What do these test results mean?

What does it mean that our z-test value (red line) fell within our “rejection region” of the null hypothesis PDF?

What does our p-value tell us?


Test a different hypothesis#

How would the estimate of p change if our null hypothesis is now that the difference in the means is equal to 20% of the mean of the before-1975 period, and the alternative hypothesis is that a change more than 20% of the before-1975 period mean has occurred?

Therefore

\(H_0: \bar{X}_1 - \bar{X}_2 = 0.2 \cdot \bar{X}_1\)

\(H_1: \bar{X}_1 - \bar{X}_2 < 0.2 \cdot \bar{X}_1\)

Compute our z-score and p-value:

# hypothesizing a 20% change
mu_0 = 0.2 * skykomish_before['peak value (cfs)'].mean()

# compute z-score
zscore = (skykomish_after['peak value (cfs)'].mean() - skykomish_before['peak value (cfs)'].mean() - mu_0)/pooled_sd
print("z-score = {}".format( np.round(zscore,2) )) 

pvalue = 1 - stats.norm.cdf(zscore)
print("p = {}".format( np.round(pvalue,3) ))
z-score = 1.12
p = 0.132
# Create z values between -4 and 4 to look at the middle portion of the z-distribution around 0
z = np.linspace(-4, 4, num=160)
# Scale our values by the pooled standard deviation (otherwise we'd be in generic z-distribution space)
z = [i * pooled_sd for i in z]

# Create the plot
plt.figure(figsize=(10,7))
# Plot the z-distribution here
plt.plot(z, stats.norm.pdf(z, 0, pooled_sd), label='Null PDF: ($\overline{X}_2 - \overline{X}_1$) = 0.2*$\overline{X}_1$')

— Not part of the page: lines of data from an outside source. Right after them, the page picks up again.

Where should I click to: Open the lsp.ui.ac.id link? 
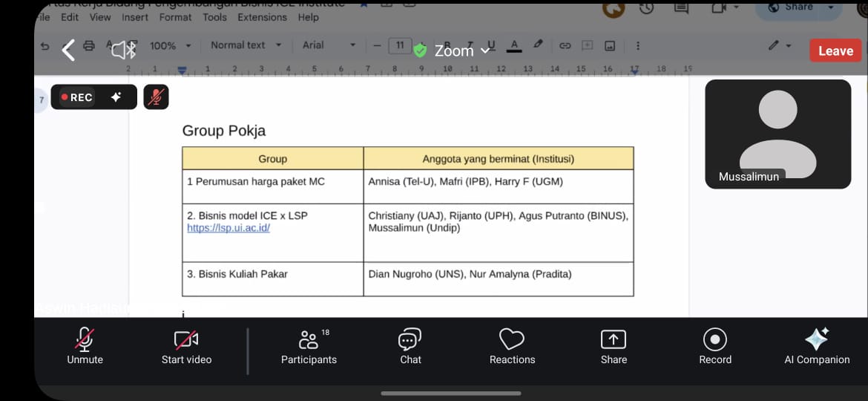228,228
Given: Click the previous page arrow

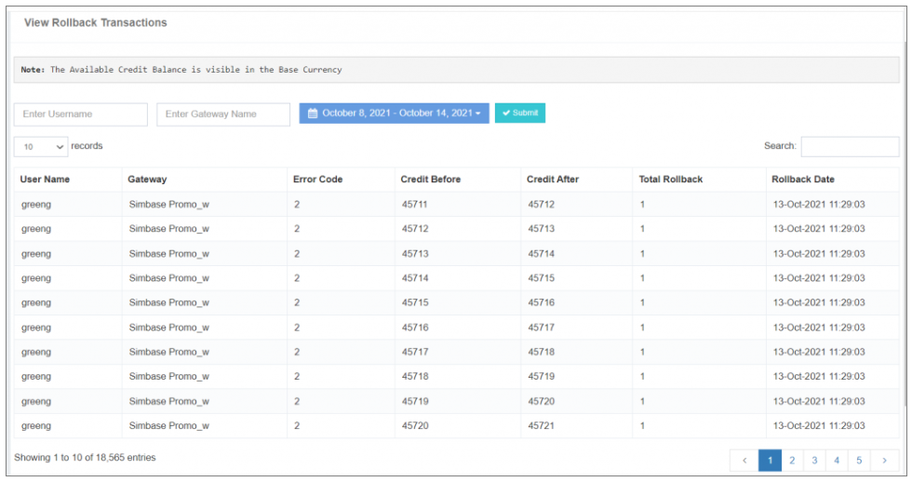Looking at the screenshot, I should pos(744,460).
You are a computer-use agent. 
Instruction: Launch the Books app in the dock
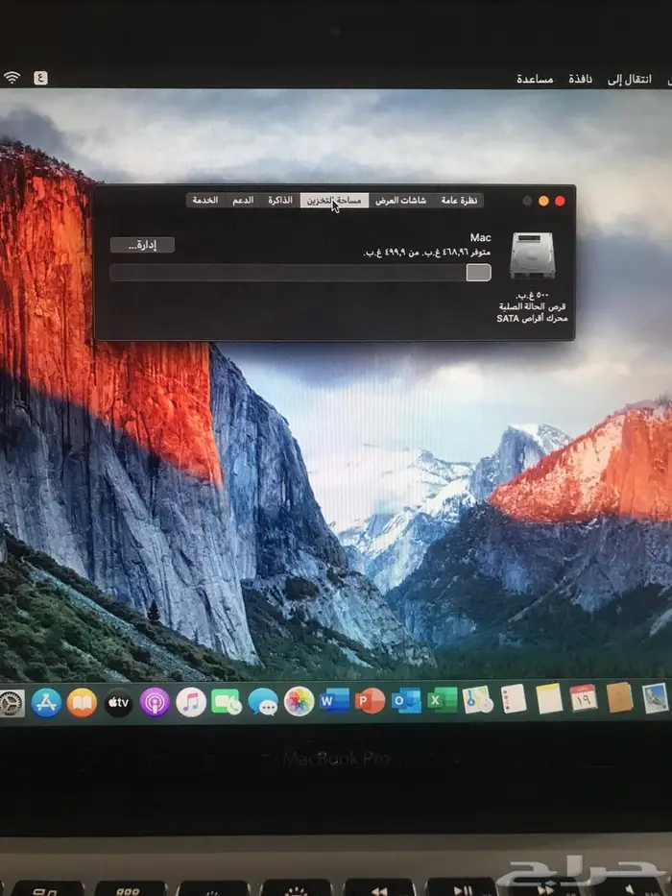click(x=82, y=702)
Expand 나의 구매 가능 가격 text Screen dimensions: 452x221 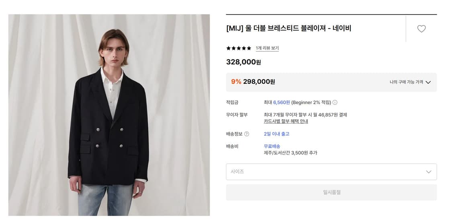(407, 82)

# Plot a line at our z-alpha value and shade the rejection region
plt.axvline(z_alpha*pooled_sd, color='black', linestyle='-', label='$z_{a}$')
shade = np.linspace(z_alpha*pooled_sd, np.max(z), 10)
plt.fill_between(shade, stats.norm.pdf(shade, 0, pooled_sd) ,  color='k', alpha=0.5, label='rejection region\nfor alpha={}'.format(np.round(1-conf,2)))

plt.axvline(zscore*pooled_sd, color='red', linestyle='-', label='z-test')
plt.xlabel('($\overline{X}_2 - \overline{X}_1$) = 0.2*$\overline{X}_1$ [cfs]', fontsize=15)
plt.ylabel('PDF', fontsize=15)
plt.ticklabel_format(axis='x', style='sci', scilimits=(0,0))
plt.ticklabel_format(axis='y', style='sci', scilimits=(0,0))
plt.ylim(0, 9e-5)
plt.legend(loc='upper left', fontsize=15);
../../_images/13fd1a059b0b0b80e24a8a81bba17017bd56b0e7070aad1305ce7a2edc82dac5.png

So what happened with this second test?#

We created a more stringent test.

For example, say we will only recommend constructing taller levees along the river if the mean flood (defined by the annual peak flow) increased by more than 20%. While we can report that we are 95% sure that there is a change greater than 0 (our first test); we are not 95% sure that the change is greater than 20% of the early period mean.